AMD Radeon R9 280X, R9 270X, And R7 260X: Old GPUs, New Names
AMD is introducing a handful of new model names today, based on existing GPUs. Do the company's price adjustments make this introduction newsworthy, or will the excitement need to wait for its upcoming Radeon R9 290 and 290X, based on fresh silicon?
Results: Grid 2
Bigger numbers in Grid 2 mean that even mid-range cards serve up playable performance—so long as you match them up to high-end platforms with plenty of memory bandwidth. In this case, an overclocked Core i7-4960X and four channels of DDR3-1866 memory are what carry the Radeon HD 7870 and R9 270X to almost 50 FPS average rates at 2560x1440.
Tahiti justifies its price premium over the GeForce GTX 760’s GK104 at 2560x1440. The highest-end Nvidia card we’re testing, which sells for $250, barely slides in ahead of the Pitcairn-based boards.

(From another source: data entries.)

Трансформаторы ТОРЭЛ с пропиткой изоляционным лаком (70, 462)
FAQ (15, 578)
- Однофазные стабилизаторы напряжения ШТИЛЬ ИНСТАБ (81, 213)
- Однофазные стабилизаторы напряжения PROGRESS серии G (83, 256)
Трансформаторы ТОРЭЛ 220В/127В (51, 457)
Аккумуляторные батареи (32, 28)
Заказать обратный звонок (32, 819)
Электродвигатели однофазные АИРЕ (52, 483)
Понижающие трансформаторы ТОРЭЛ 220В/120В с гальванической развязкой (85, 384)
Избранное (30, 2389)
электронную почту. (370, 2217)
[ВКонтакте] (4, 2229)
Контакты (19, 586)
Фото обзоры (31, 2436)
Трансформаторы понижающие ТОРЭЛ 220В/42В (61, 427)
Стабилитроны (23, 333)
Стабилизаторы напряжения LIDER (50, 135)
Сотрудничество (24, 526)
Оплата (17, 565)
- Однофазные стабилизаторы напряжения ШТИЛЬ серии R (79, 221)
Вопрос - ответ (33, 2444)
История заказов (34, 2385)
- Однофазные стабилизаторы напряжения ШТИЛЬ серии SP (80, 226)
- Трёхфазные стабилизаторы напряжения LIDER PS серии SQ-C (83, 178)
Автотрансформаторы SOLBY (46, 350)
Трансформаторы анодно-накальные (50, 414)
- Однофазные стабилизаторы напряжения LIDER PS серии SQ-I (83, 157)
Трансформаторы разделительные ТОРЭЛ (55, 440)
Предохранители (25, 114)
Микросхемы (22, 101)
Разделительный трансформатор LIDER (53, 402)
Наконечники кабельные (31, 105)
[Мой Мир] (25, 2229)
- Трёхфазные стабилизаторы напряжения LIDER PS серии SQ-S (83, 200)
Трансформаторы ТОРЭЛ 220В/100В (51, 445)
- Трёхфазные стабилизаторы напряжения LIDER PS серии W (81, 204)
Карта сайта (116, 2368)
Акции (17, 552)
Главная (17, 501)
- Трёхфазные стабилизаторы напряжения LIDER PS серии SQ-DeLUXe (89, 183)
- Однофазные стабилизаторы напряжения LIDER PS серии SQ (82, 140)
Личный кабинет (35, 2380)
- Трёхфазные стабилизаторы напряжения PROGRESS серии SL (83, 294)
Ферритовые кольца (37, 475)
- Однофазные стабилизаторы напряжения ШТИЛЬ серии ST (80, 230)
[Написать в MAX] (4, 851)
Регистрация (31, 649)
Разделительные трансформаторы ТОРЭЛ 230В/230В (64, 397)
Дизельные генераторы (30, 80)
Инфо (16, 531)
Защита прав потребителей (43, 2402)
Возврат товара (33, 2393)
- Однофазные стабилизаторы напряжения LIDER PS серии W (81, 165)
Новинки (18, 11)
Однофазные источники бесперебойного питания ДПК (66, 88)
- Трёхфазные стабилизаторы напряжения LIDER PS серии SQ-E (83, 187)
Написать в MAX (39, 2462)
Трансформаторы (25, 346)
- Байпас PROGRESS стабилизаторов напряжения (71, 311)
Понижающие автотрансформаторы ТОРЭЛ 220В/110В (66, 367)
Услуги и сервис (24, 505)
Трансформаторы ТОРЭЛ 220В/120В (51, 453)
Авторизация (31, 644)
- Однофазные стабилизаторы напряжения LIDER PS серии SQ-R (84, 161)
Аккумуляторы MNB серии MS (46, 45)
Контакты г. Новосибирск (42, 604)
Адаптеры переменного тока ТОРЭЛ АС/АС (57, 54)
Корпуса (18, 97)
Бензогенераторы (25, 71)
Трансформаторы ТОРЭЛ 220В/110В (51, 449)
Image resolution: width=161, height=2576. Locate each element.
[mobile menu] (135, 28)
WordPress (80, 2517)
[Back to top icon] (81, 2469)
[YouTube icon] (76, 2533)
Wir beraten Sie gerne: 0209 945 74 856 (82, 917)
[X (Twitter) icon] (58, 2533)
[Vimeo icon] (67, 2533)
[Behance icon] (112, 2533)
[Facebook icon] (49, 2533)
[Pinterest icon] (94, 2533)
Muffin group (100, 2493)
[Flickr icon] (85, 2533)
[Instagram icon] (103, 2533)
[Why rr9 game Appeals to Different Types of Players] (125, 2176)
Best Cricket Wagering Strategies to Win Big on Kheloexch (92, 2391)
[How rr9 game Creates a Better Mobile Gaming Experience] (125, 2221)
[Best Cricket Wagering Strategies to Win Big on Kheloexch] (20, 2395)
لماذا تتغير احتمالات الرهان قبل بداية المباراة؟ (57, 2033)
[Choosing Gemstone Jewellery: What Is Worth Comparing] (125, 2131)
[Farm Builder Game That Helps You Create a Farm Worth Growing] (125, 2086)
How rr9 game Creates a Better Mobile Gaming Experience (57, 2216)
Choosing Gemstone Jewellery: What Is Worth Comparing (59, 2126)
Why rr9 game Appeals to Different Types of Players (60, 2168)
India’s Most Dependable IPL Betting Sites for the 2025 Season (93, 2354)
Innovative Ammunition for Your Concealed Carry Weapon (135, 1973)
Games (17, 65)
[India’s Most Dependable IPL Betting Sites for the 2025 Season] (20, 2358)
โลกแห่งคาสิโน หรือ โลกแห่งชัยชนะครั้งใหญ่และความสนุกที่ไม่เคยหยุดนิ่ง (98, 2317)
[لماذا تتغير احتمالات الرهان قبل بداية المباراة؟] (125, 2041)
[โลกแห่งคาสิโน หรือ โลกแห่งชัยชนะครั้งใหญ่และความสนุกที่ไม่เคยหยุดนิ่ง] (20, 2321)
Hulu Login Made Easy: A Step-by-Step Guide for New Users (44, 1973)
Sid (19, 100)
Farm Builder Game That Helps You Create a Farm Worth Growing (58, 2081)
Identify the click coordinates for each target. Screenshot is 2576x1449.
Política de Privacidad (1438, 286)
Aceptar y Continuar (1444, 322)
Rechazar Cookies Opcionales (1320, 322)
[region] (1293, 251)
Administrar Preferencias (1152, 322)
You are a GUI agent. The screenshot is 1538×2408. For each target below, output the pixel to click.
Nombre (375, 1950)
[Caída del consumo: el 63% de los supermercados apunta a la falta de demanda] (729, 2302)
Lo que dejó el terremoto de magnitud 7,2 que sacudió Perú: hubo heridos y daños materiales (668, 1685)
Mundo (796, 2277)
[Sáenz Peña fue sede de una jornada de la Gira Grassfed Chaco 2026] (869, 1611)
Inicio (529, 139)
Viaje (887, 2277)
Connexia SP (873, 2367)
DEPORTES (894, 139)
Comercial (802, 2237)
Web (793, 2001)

Again, Radeon HD 7870 for $180 looks like a pretty sweet deal for as long as it’s around, right?
At the bottom end, R7 260X comes in just ahead of the Radeon HD 7790, which matches its price. The GeForce GTX 650 Ti Boost, selling for $10 extra, does nothing extra for performance at 2560x1440. And its advantage at 1920x1080 isn’t significant enough to change the gaming experience.
Although performance through our Grid 2 benchmark run jumps up and down, creating fairly busy lines, we still see three clumps of cards. Unfortunately for Nvidia, its GeForce GTX 760 is part of the second clump where AMD’s cheaper Pitcairn-based cards show up.
Frame time variance is very low in Grid 2, even when we look at the worst-case 95th percentile numbers.